References
Improving service delivery
Achallenge facing the NHS is how to transfer innovations and improvements from one organisation to another and thereby reduce variations in service delivery (Horton et al, 2018). Sometimes, this merely reflects the slow spread of successful innovations, but at others, factors such as culture, staff skills and established habits affect their successful replication in another setting (Horton et al, 2018). It is not simply the innovation and its implementation but also the context and interaction between these elements that influence success.

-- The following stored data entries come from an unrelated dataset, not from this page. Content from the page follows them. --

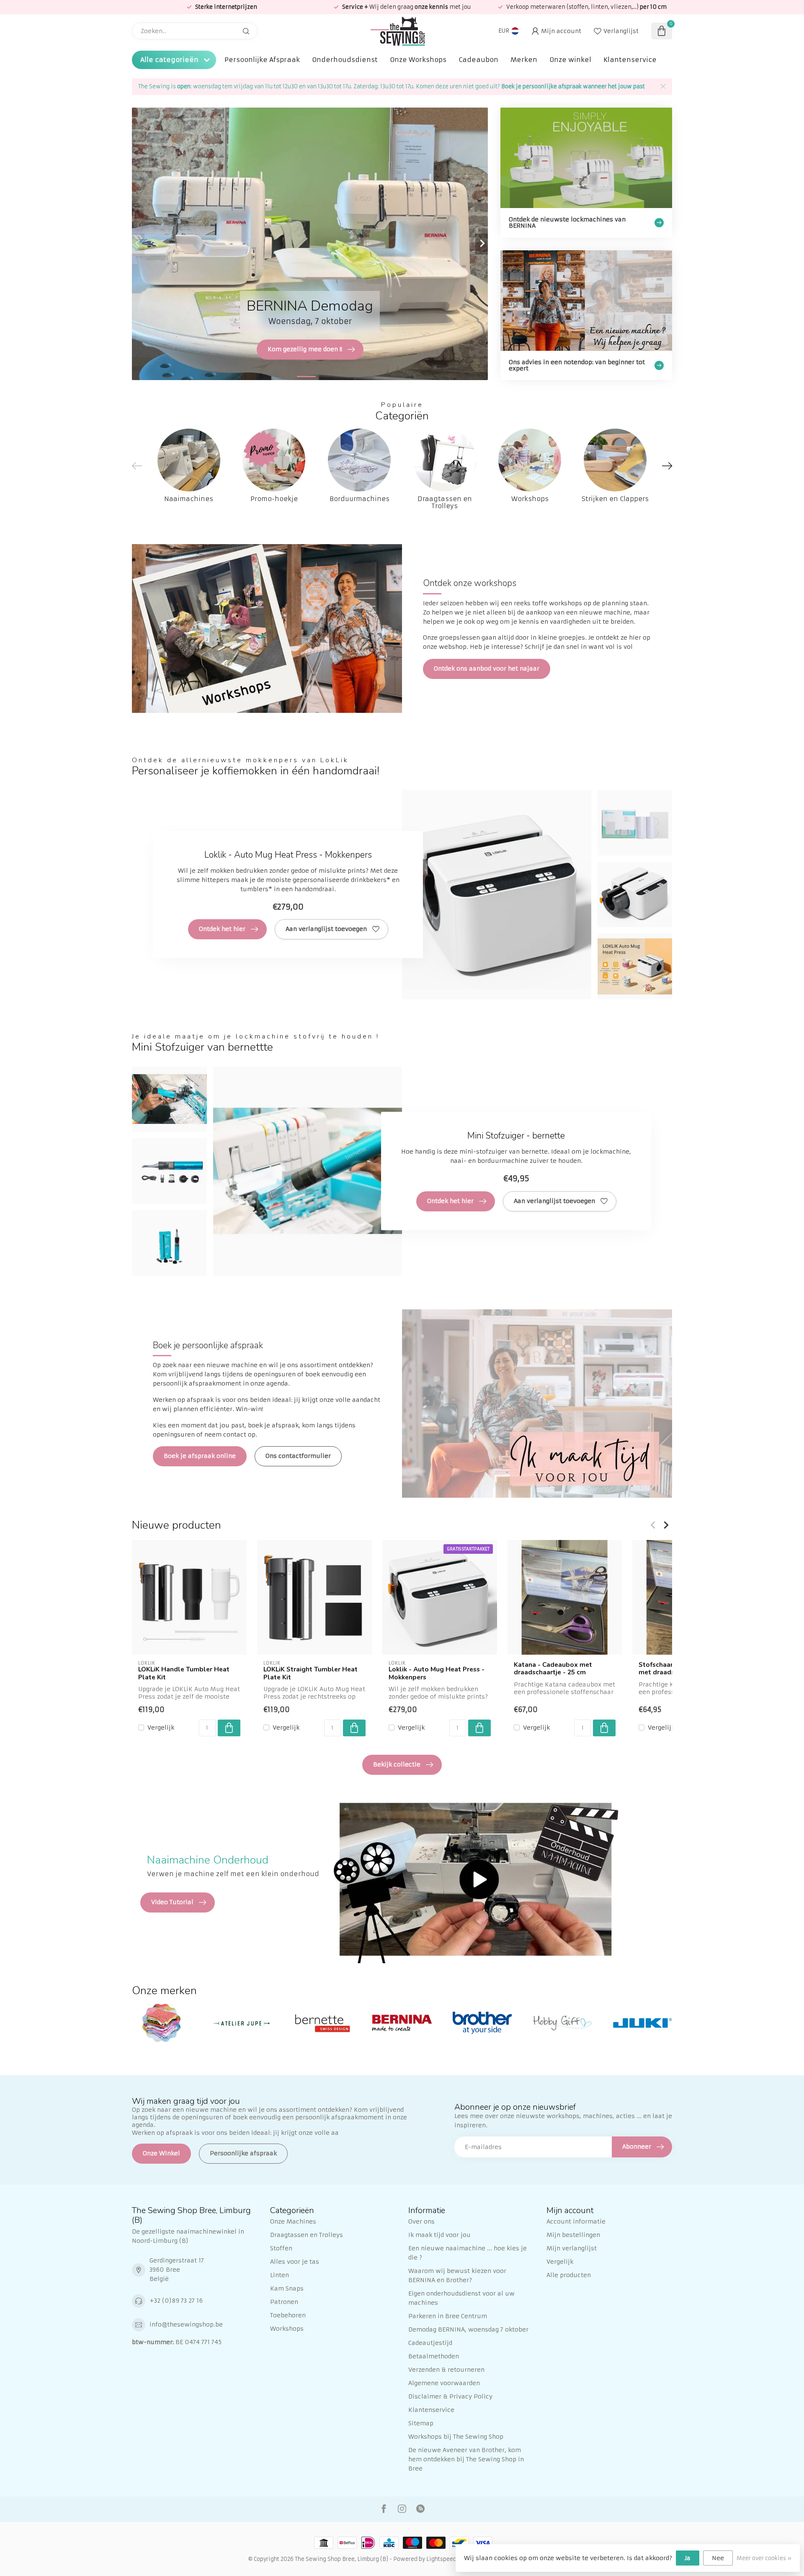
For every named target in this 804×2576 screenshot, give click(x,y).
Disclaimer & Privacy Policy (450, 2396)
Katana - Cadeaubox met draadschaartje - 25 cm (553, 1668)
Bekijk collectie (396, 1764)
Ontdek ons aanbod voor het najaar (486, 668)
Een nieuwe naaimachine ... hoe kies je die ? (467, 2252)
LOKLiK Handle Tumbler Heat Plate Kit (183, 1673)
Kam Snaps (287, 2288)
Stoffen (281, 2248)
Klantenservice (630, 60)
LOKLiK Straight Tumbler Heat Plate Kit (310, 1673)
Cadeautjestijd (430, 2343)
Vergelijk (160, 1727)
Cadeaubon (478, 60)
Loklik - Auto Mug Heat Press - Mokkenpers (436, 1673)
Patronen (284, 2302)
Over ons (421, 2221)
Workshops (287, 2328)
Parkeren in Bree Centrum (447, 2316)
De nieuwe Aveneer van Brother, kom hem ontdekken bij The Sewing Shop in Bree (466, 2459)
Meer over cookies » (764, 2558)
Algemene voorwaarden (444, 2383)
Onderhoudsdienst (345, 60)
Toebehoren (288, 2315)
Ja (688, 2558)
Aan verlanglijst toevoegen (326, 929)
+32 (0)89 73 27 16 (176, 2300)
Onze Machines (293, 2221)
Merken (523, 60)
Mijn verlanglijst (571, 2248)
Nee (718, 2558)
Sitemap (420, 2423)
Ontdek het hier (222, 929)
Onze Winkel (161, 2153)
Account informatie (576, 2221)
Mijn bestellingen (573, 2235)
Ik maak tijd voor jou (439, 2235)
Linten (279, 2275)
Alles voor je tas (294, 2261)
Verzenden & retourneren (446, 2369)
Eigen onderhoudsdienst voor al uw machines (461, 2298)
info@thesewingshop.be (186, 2324)
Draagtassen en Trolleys (306, 2235)
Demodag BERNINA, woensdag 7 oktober (468, 2329)
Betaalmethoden (433, 2356)
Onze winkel (570, 60)
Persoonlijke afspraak (243, 2153)
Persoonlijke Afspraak (262, 60)
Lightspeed (441, 2559)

Context is a set of factors that affect improvement efforts and may not be easily modifiable. Bate (2014) argued that it has four measurable dimensions—strategic, cultural, technical and structural—and inadequacy in any one affects prolonged significant improvements and sustained learning. Robert and Fulop (2014) identified multiple levels of context (micro, meso and macro) and examined how they combine to affect the sustained success of quality improvement. Following up, Ovretveit (2014) identified critical conditions for an improvement to be successful; these vary depending upon the innovation, and different elements of the context affect different types of innovations. Horton et al (2018) suggested that the ‘replicability problem’ can be solved if teams adapt and implement innovations to work in their own settings. Thus, new technologies, practices and models of care must be sympathetically adapted to the specific context with the engagement of all those affected if they are to be successfully implemented and sustained. Perhaps it would be helpful if there were ‘spread programmes’ to enable the successful cascade of innovations.